The IHM-DB is exclusively developed to organize the metagenomics dataset information generated from the IHR. This database has curated the metadata from various resources such as research articles and public databases (NCBI, MG-RAST, and EMBL) and sorted them according to state, category, and hypervariable regions. The end users will have easy access to metagenomic datasets from the IHR sorted into different groups and will also have the option to submit their publically available dataset. Additionally, we have also included an automated user-friendly AutoQii2 pipeline for amplicon-based analysis that is accessible through a database. This database can act as a platform for future expansion and development of a website solely dedicated to the microbiome of Himalaya.

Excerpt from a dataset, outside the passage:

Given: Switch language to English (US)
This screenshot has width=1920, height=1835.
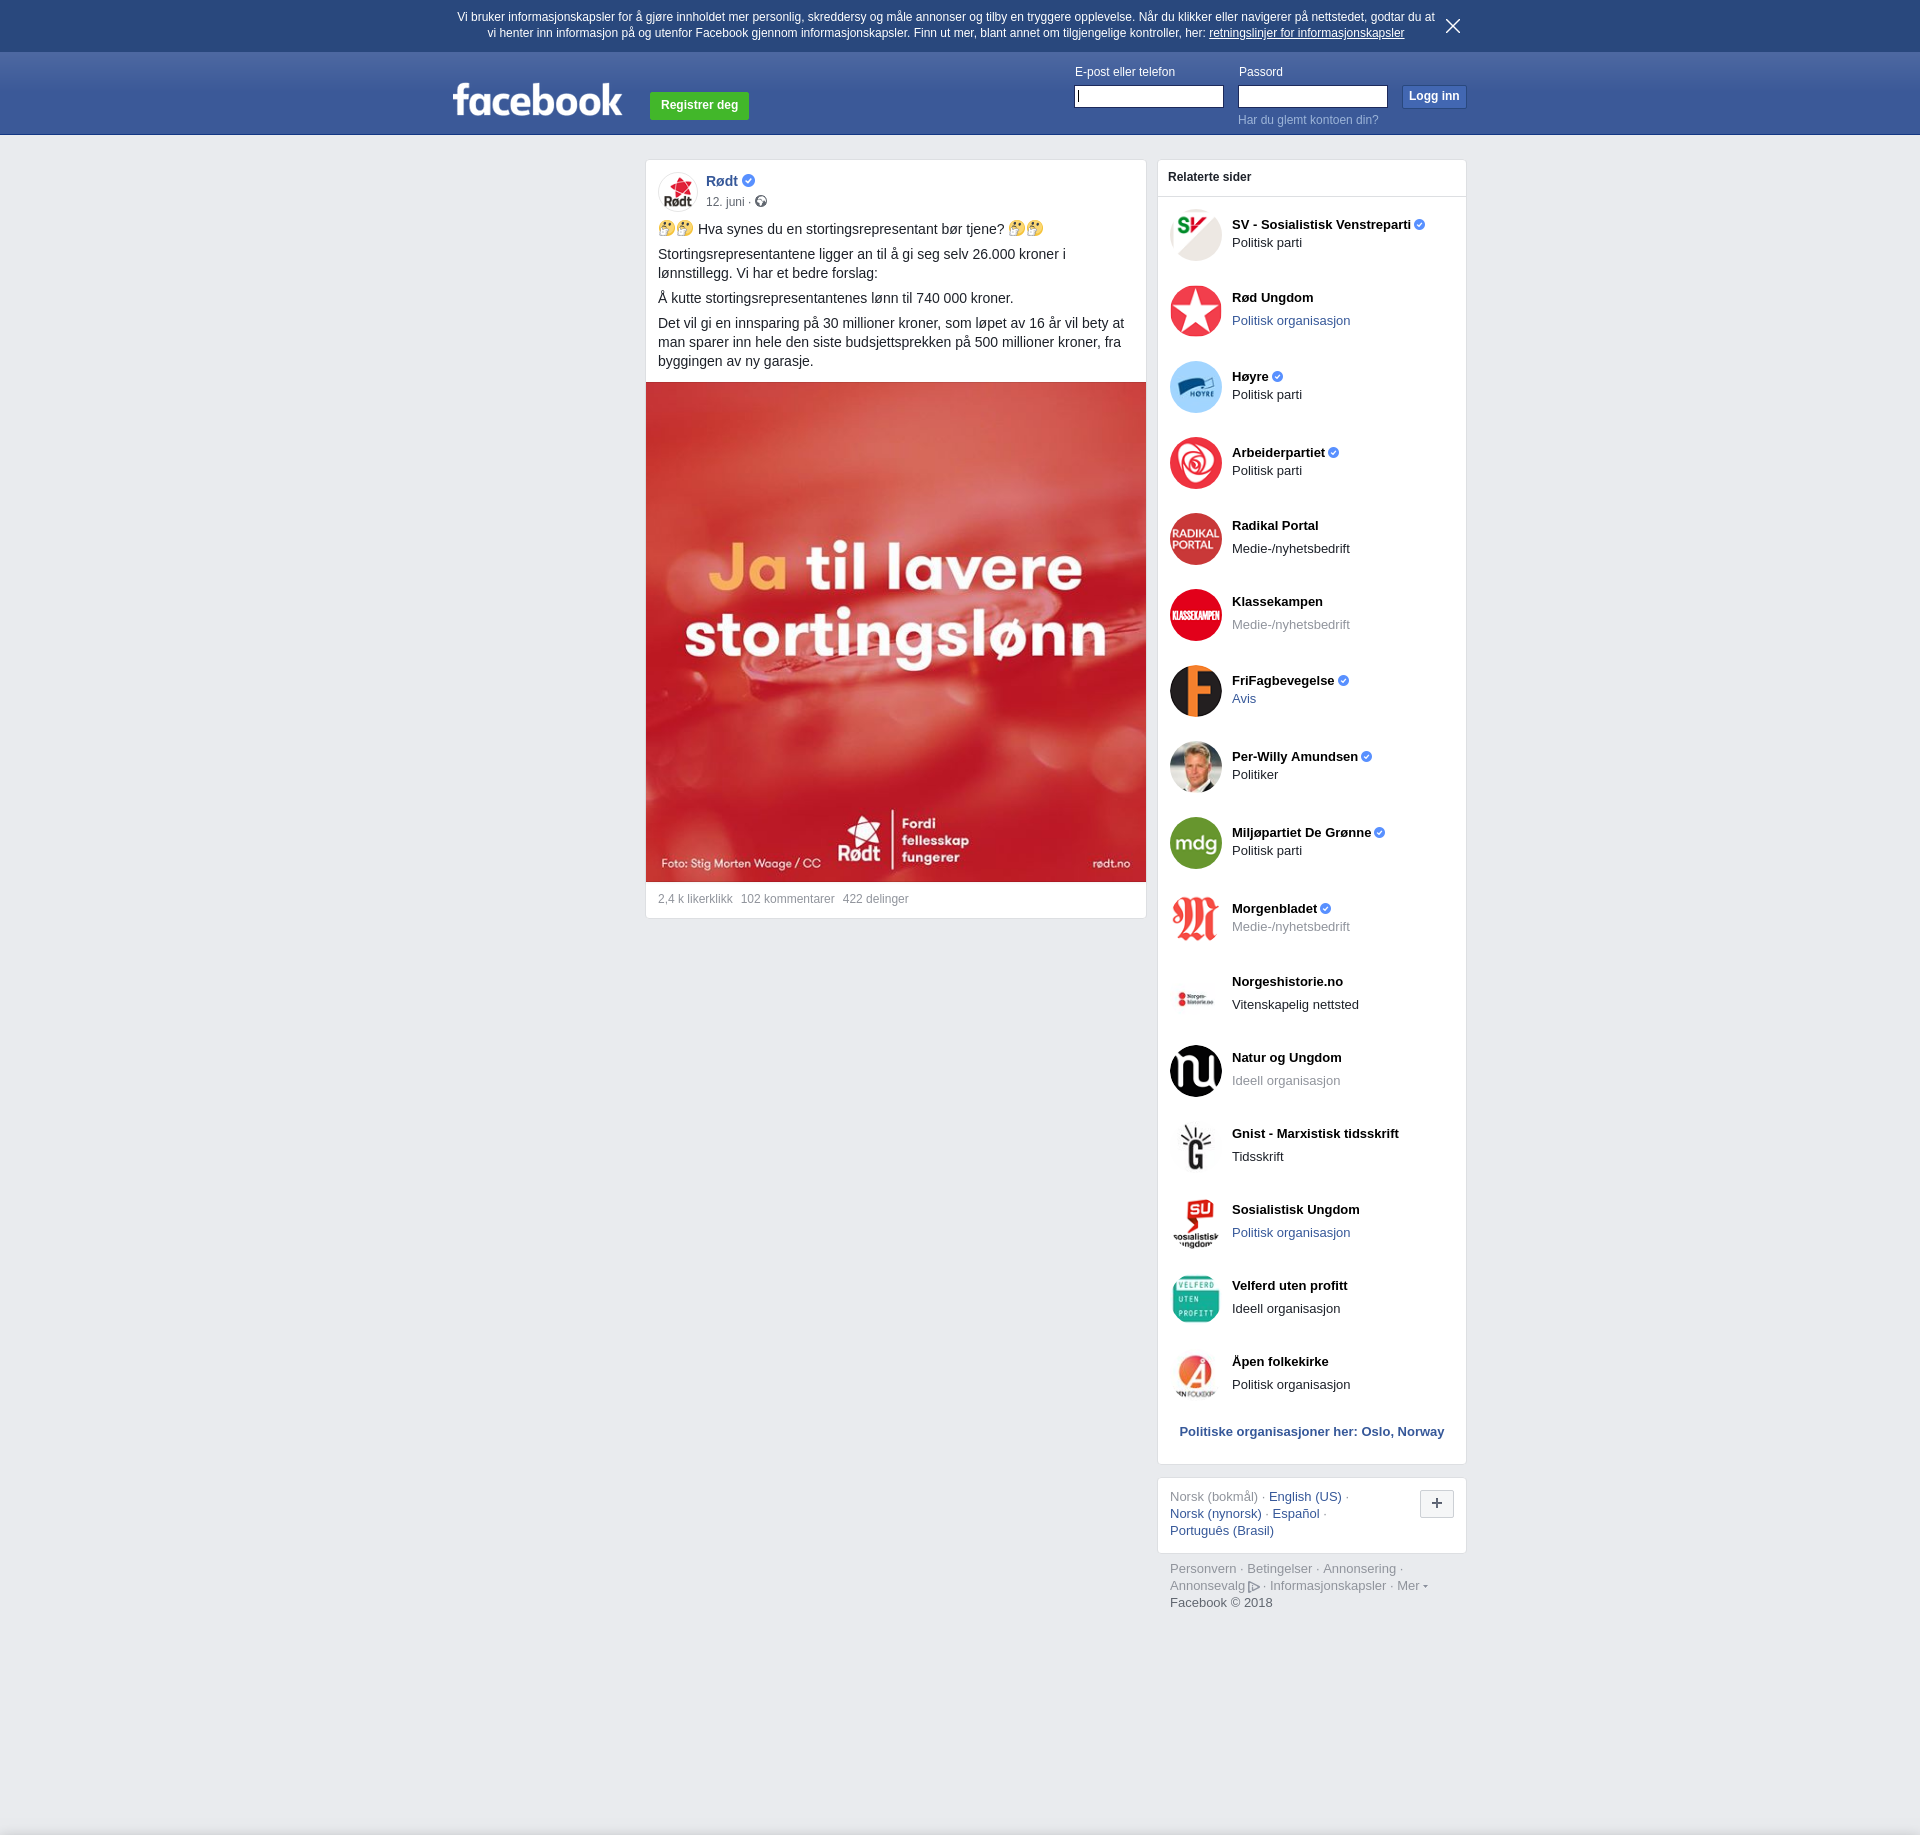Looking at the screenshot, I should [x=1304, y=1497].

Supplementary material is available at Database online.
Data and code availability
All the data in this manuscript are collected from public databases and can be accessed via https://ham.ihbt.res.in/ihmdb and https://fgcsl.ihbt.res.in/ihmd. The codes and data used for the pipeline are available at https://gitlab.com/khatriabhi2319/autoqii2 and https://github.com/fgcsl/autoqii2.
Conflict of interest
A.T. acknowledges the Indian Council of Medical Research (ICMR), Government of India, for the Senior Research Fellowship (SRF) award (No. 3/1/2/257/2021-Nut.). A.L. is thankful to UGC, Government of India for the ‘Research Fellowship’ Grant (NTA Ref. No.: 200510046070/UGC-NET). The authors are thankful to the Department of Biotechnology, India, under the aegis of the Himalayan Centre for High-throughput Computational Biology (HiCHiCoB), Department of Science & Technology (DST/TDT/WM/2019/43) and CSIR in-house projects (MLP-0182 and MLP-0183) for infrastructural support. The manuscript represents CSIR-IHBT communication no 5204.